Gli anni ’90 furono caratterizzati dalla deindustrializzazione di buona parte del paese, che condussero sempre a una maggiore atomizzazione sociale e sfiducia in larghi settori della società sulla possibilità dell’azione politica come motore del cambiamento. La nostalgia per il ‘welfare state’ sovietico divenne nostalgia per il periodo sovietico tout-court, di cui si dimenticarono presto i difetti e le inefficienze. Ciò favorì il comunista Zjuganov, che per un decennio mantenne il suo partito sopra l’asticella del 20%, prima di iniziare un lento ma inesorabile declino, oscurato sempre più dal pragmatismo bonapartista putiniano.

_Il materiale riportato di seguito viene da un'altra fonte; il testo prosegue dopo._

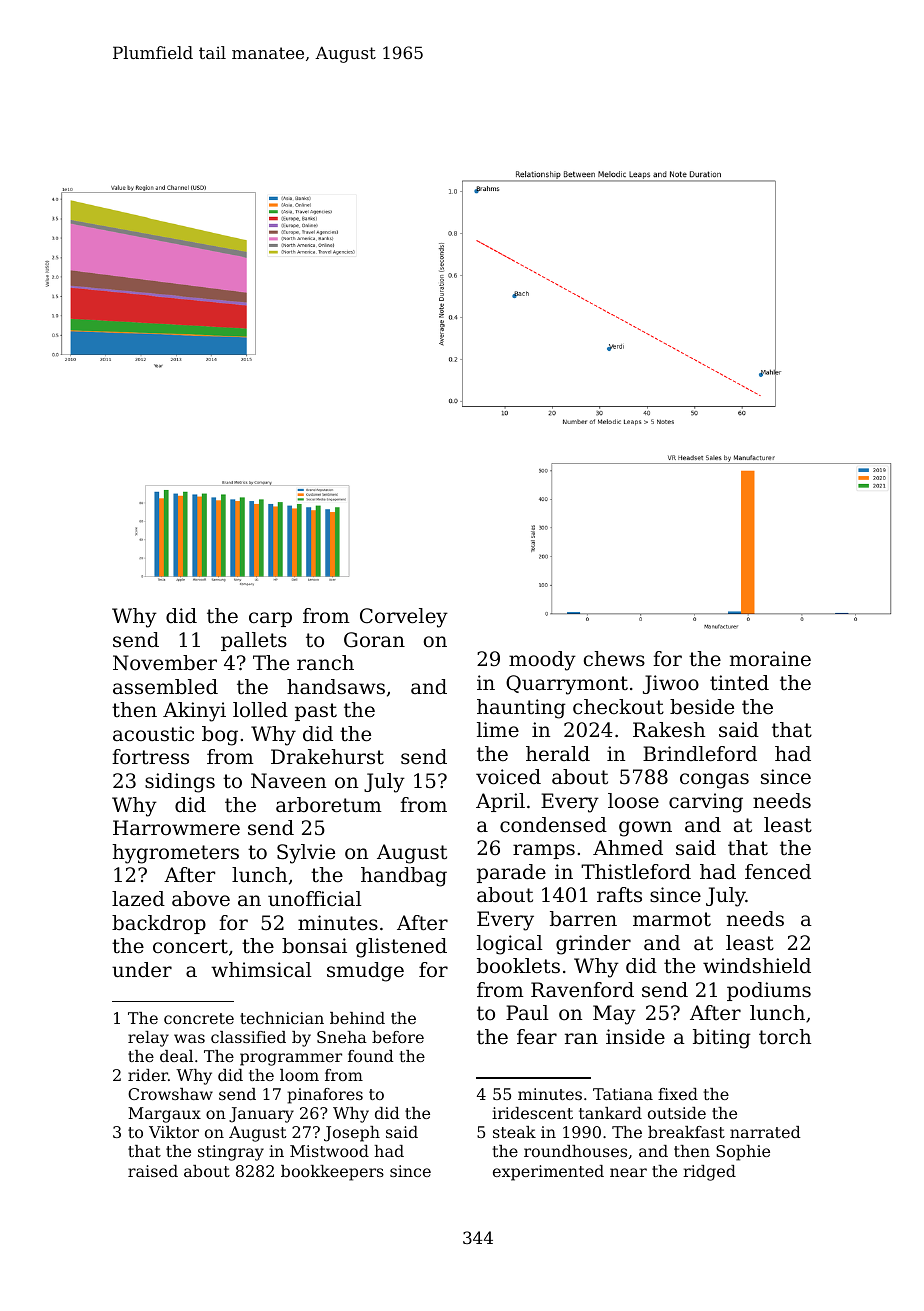 Image resolution: width=924 pixels, height=1311 pixels. I want to click on fenced, so click(778, 872).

Fu in questo drammatico quadro che si svilupparono i tentativi di costruire un partito socialista in Russia, che potesse essere un’alternativa ai comunisti.
Il Partito Socialdemocratico di Russia, tra i cui principali dirigenti c’era Mikhail Gorbaciov, fondato nel 2001 e frutto della coalizione di diversi partiti socialdemocratici, non superò mai i 12.000 iscritti e in pochi anni divenne un’appendice di “Russia Giusta”, un partito che era stato persino accolto nell’Internazionalista Socialista prima di esserne espulso perché favorevole alla pena di morte e poi all’invasione dell’Ucraina.
Così mentre le socialdemocrazie europee hanno conosciuto un declino, ma non un’eclisse, negli ultimi decenni nella Federazione Russa continuano ad esistere solo piccole formazioni di sinistra non staliniste, come il Movimento Socialista Russo di ispirazione trotskista, che è stato recentemente accusato dal governo russo di essere “agente straniero”.
Cosi, dopo la rivoluzione, in Russia e negli altri Paesi dell’ex URSS, il movimento socialista più articolato d’Europa, schiacciato tra utopia e realismo statalista, ha di fatto da tempo cessato di esistere. E non se ne prevede la rinascita in tempi brevi.
Nell’immagine: il simbolo e il sito del Movimento socialista russo oggi. La scritta in russo dice: “QUESTO MATERIALE È PRODOTTO E/O DISTRIBUITO DALL’AGENTE ESTERO “MOVIMENTO SOCIALISTA RUSSO” (RSM), O RIGUARDA LE ATTIVITÀ DELL’AGENTE ESTERO “MOVIMENTO SOCIALISTA RUSSO” (RSM) 18+ – In connessione con la decisione del Ministero della Giustizia di considerare il Movimento Socialista Russo come “agente straniero”, siamo costretti ad annunciare la cessazione delle attività dell’organizzazione e l’autoscioglimento. Percepiamo quanto accaduto come un’alta valutazione delle nostre attività. Ti consigliamo di fare attenzione e di seguire le notizie.”